⚠ This page is served via a proxy. Original site: https://github.com
This service does not collect credentials or authentication data.
Skip to content

response_match_score (ROUGE-1) is not effectively in Japanese (with manual tokenization) #4122

@ftnext

Description

@ftnext

Describe the bug
response_match_score uses rouge-score's English-oriented tokenizer.
Japanese text without whitespace is treated as a single token, so scores are incorrect.
Because we have no built-in Japanese tokenization, we had to manually pre-tokenize the Japanese input and pass it as space-separated text.
This is a workaround but there is a bug..

To Reproduce
Minimal example (using pre-tokenized Japanese as a workaround):

from google.adk.evaluation.final_response_match_v1 import _calculate_rouge_1_scores

candidate = "これ は テスト 候補 の 応答"
reference = "これ は テスト の 正解"
score = _calculate_rouge_1_scores(candidate, reference)
print(score)
Score(precision=0.0, recall=0.0, fmeasure=0.0)
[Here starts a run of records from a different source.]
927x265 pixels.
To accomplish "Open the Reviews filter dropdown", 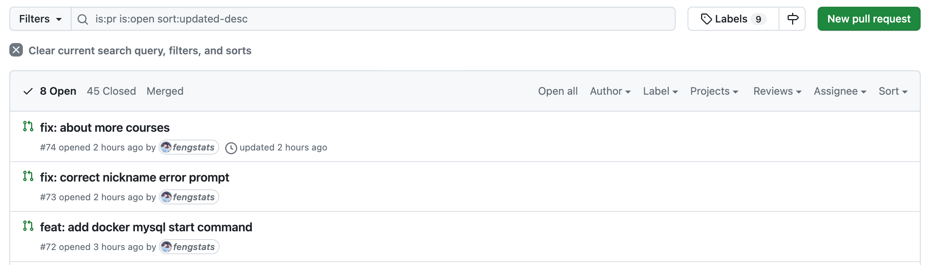I will pos(777,91).
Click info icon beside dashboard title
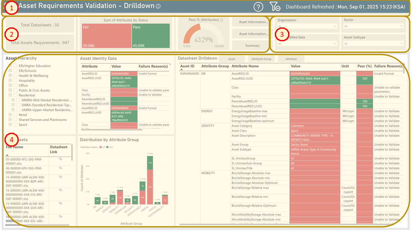 tap(158, 6)
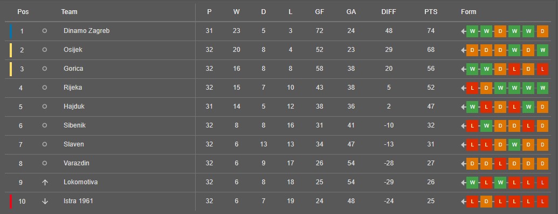Click the blue position marker beside rank 1
Viewport: 558px width, 214px height.
pos(11,31)
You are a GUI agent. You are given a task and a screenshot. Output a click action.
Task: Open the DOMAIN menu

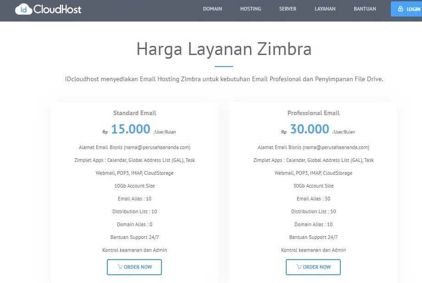pyautogui.click(x=212, y=9)
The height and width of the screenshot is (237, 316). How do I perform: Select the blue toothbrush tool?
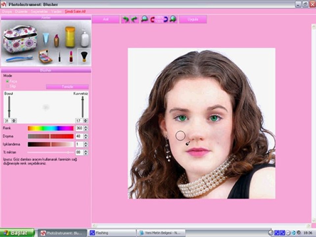coord(19,58)
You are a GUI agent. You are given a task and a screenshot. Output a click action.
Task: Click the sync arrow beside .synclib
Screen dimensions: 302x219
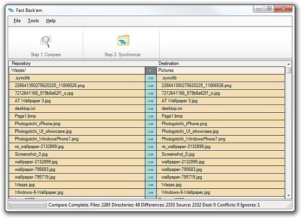151,78
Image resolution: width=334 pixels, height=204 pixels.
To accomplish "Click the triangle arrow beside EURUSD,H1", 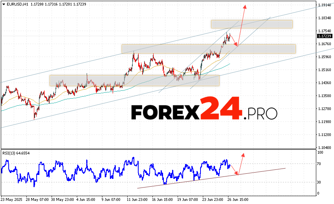I will (x=3, y=3).
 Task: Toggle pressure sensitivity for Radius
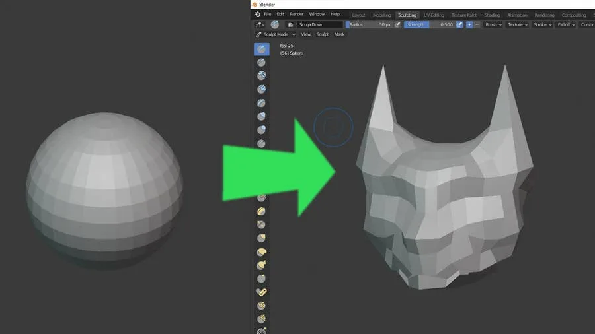[398, 24]
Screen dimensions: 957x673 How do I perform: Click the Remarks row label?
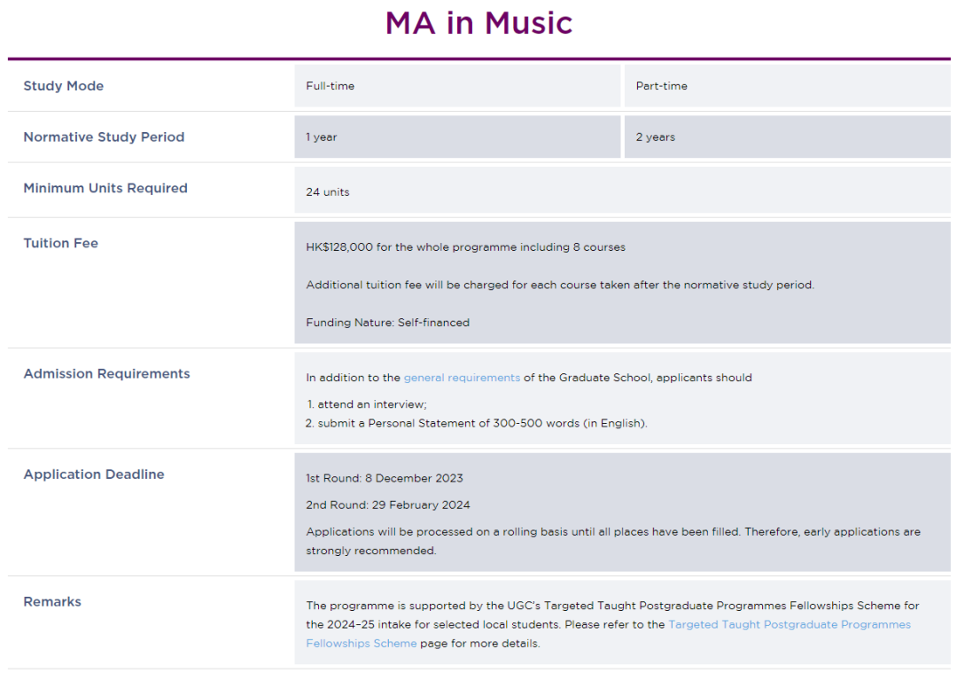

Even in this case, the score depends on manual tokenization and does not reflect native Japanese text behavior.

Expected behavior
Japanese should be supported without requiring users to manually insert whitespace.
Ideally response_match_score should accept a tokenizer option or provide language-aware tokenization for ROUGE.

Score(precision=0.6666666666666666, recall=0.8, fmeasure=0.7272727272727272)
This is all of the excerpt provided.